§ What to work on:
Set down the listing exactly as given, minus images.

::::::::::

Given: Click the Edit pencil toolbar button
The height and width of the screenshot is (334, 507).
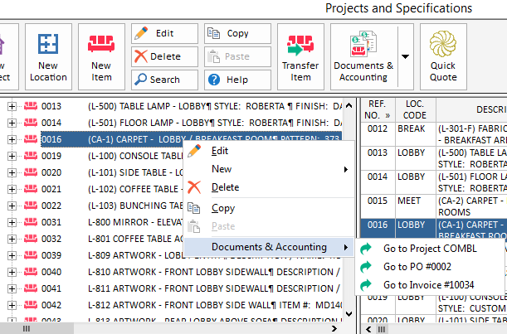Looking at the screenshot, I should pos(164,33).
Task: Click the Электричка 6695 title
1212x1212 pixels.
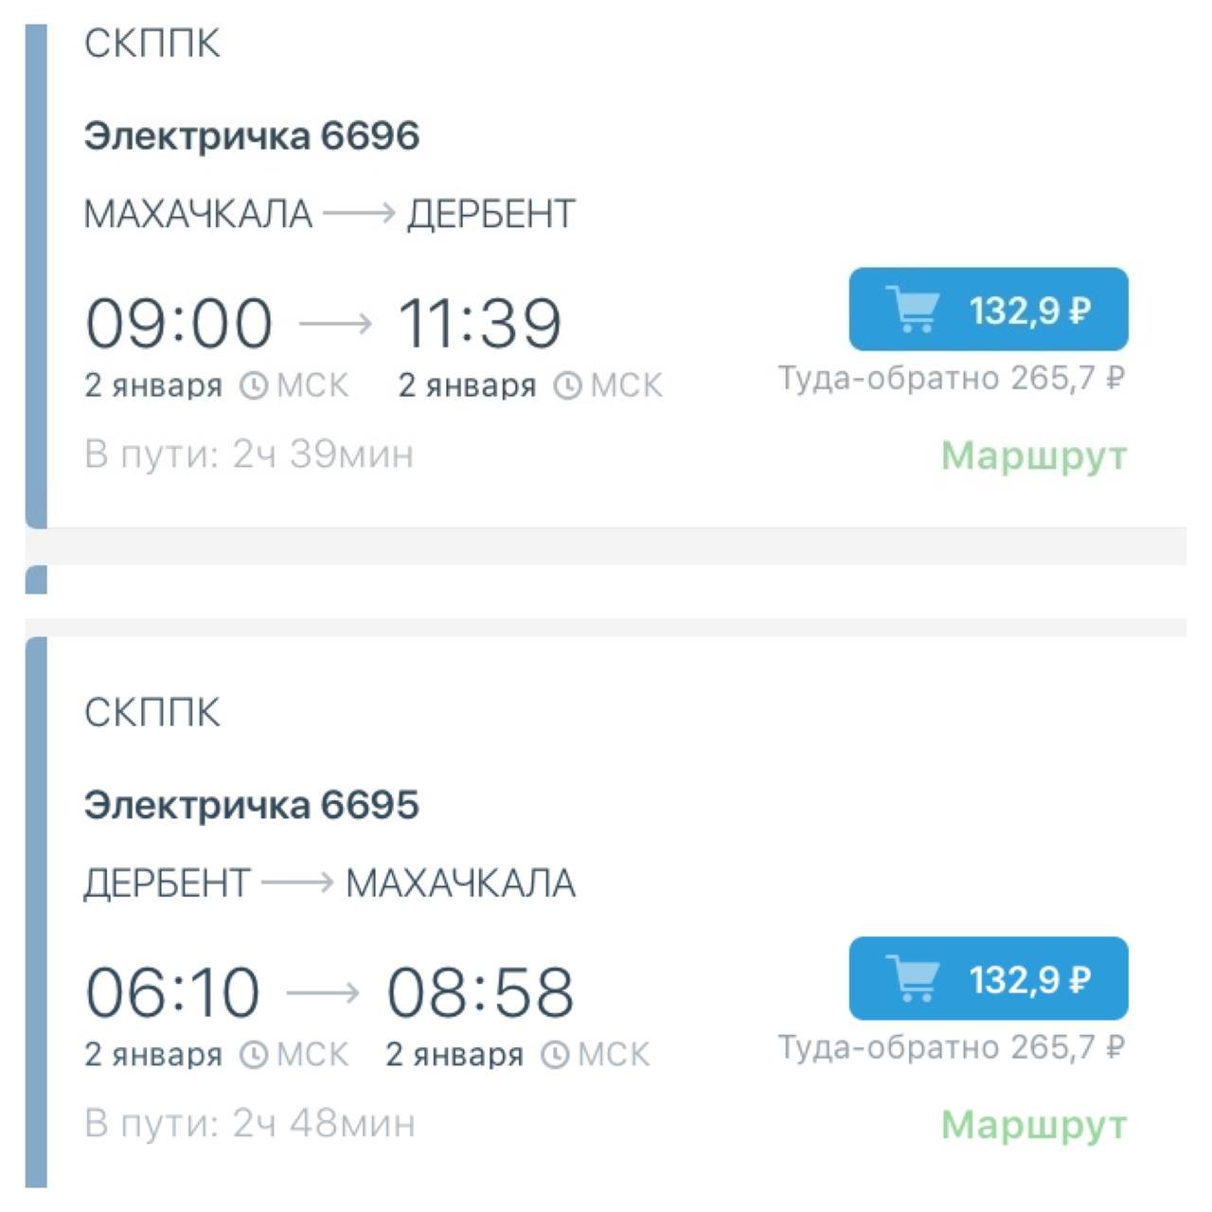Action: click(251, 805)
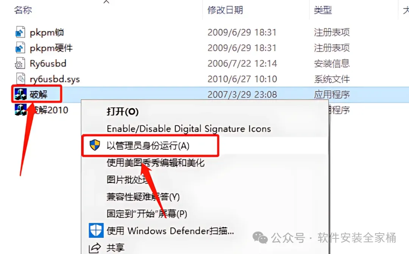Screen dimensions: 409x254
Task: Select 使用 Windows Defender扫描 entry
Action: (170, 231)
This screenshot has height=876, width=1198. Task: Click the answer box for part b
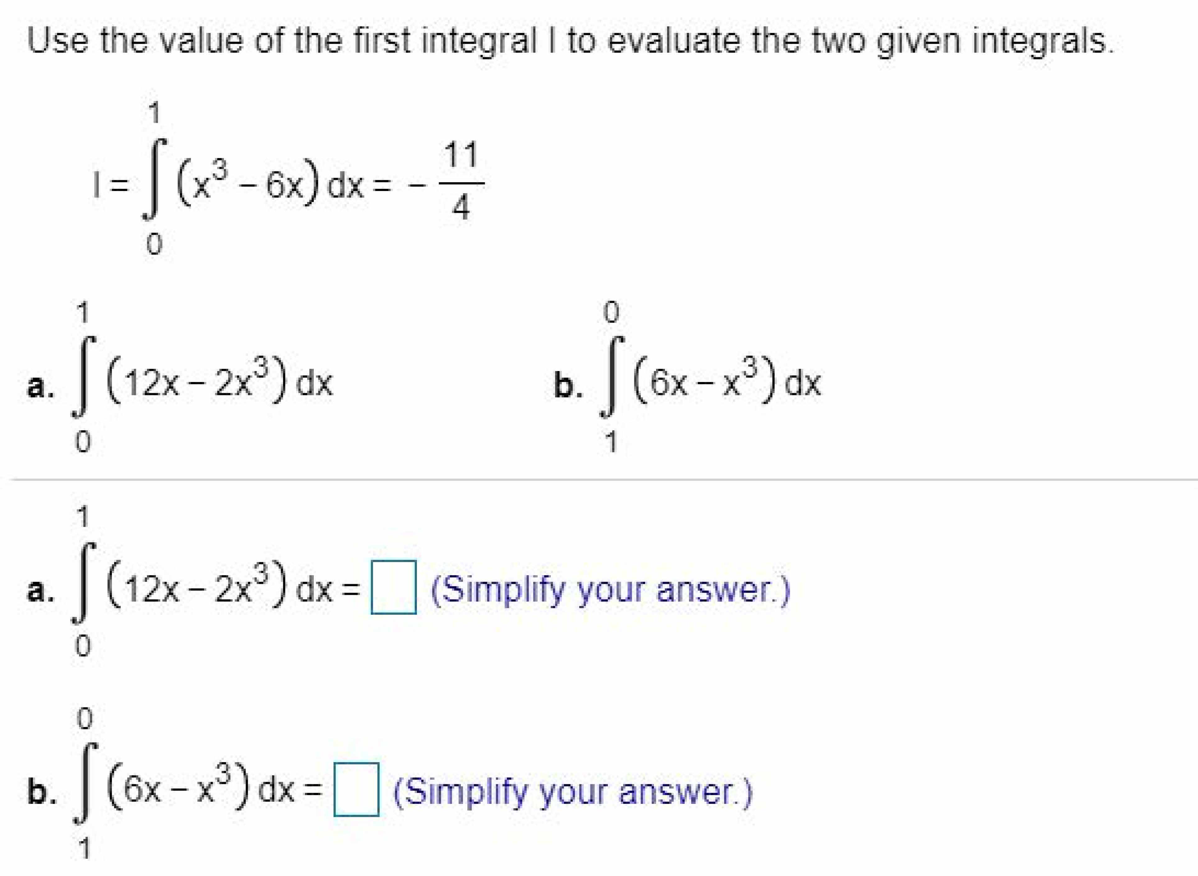pyautogui.click(x=356, y=789)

::::::::::

§ Written answer:
Given: Click the Edit pencil toolbar button
The height and width of the screenshot is (334, 507).
Looking at the screenshot, I should pos(164,33).
Task: Click the Электричка 6695 title
1212x1212 pixels.
Action: click(251, 805)
Screen dimensions: 409x254
Task: Select 使用 Windows Defender扫描 entry
Action: (170, 231)
This screenshot has height=876, width=1198. Task: Click the answer box for part b
pyautogui.click(x=356, y=789)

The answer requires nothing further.